Павел предлагал заработать деньги на торговле бесхозными трупами для анатомических шоу или авангардных художников, или собирать глаза мертвецов – для замены сетчатки. Но выяснилось, что сетчатка должна быть свежей, и кто будет извлекать глаза и подкладывать вместо них ватку, мы так и не решили. И чаще всего приходилось наших друзей хоронить. Пять могил я оборудовал собственноручно, самостоятельно орудуя лопатой, укладывая тело в лодку, грубо сколоченную из пахнущих смолой необструганных сосновых досок, сталкивая ее в подземную реку к Харону. Два на два на метр, крест из черенка лопаты: треть отпилить, два паза вычистить стамеской, вкрутить саморезы, прибить фанерку с именем и датами, которые тщательно, сверяясь с документами, выводил Пашка авторучкой, макнуть крест концом в битум, закопать, вбить, притоптать, склонить голову, вздохнуть, скорее от усталости, минуту постоять в молчании…
Однажды у нас скопилось шесть человек некондиции. Кататься с ними было уже не комильфо, ибо лед подтаял, обнажив наших «подснежников», и если раньше, открывая дверцы, трудно было что-то разглядеть в клубах углекислого газа, то сейчас брала оторопь: перетряхнувшись и поменяв позы, «казачки», точно живые, составляли мизансцену – то боролись друг с другом, то дружили вповалку, будто в попойке, полулежа, словно в симпозиуме. Пашка называл нашу команду то Лаокооном, то Запорожской Сечью и крестился, когда приходилось открывать термос-аквариум…
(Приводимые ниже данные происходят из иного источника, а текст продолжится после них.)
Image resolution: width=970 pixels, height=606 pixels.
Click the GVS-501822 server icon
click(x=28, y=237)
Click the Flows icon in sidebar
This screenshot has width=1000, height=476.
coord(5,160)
Пашка то и дело клялся, что пора завязывать, что с него хватит такой мрачной работенки, но после каждого раза, когда Ганс расплачивался, чертыханья его прекращались. Наконец настал момент, когда у меня в кармане скопилась тысяча семьсот сорок долларов, увесистая кипа, восхитительно оттопыривавшая карман, и я упросил Пашку отпустить меня к Вере. Ночевали мы вместе с «аквариумом» в долгопрудненском ангаре, куда загоняли машину и где укладывались в спальниках на разровненном книжном ложе, а рабочий день заканчивался заездом в Фили за порцией льда, который нам на хладокомбинате за бутылку отгружали два знакомых сторожа.
* * *
Две недели мы не виделись с Верой, жила она теперь в Султановке у отца. Простудившись на сырой земле в дзоте, генерал подхватил пневмонию и не рад был затянувшемуся периоду трезвости. Вера считала, что отец хочет покончить с собой, ибо он то и дело говорил, что скоро всё закончится, что не хочет никого обременять и т. д. Она передала хранившееся в доме оружие его сослуживцам. Невольно я был рад таким обстоятельствам, потому что мне казалось, что близость отца отвлечет ее от других опасных обстоятельств – мужчин, например.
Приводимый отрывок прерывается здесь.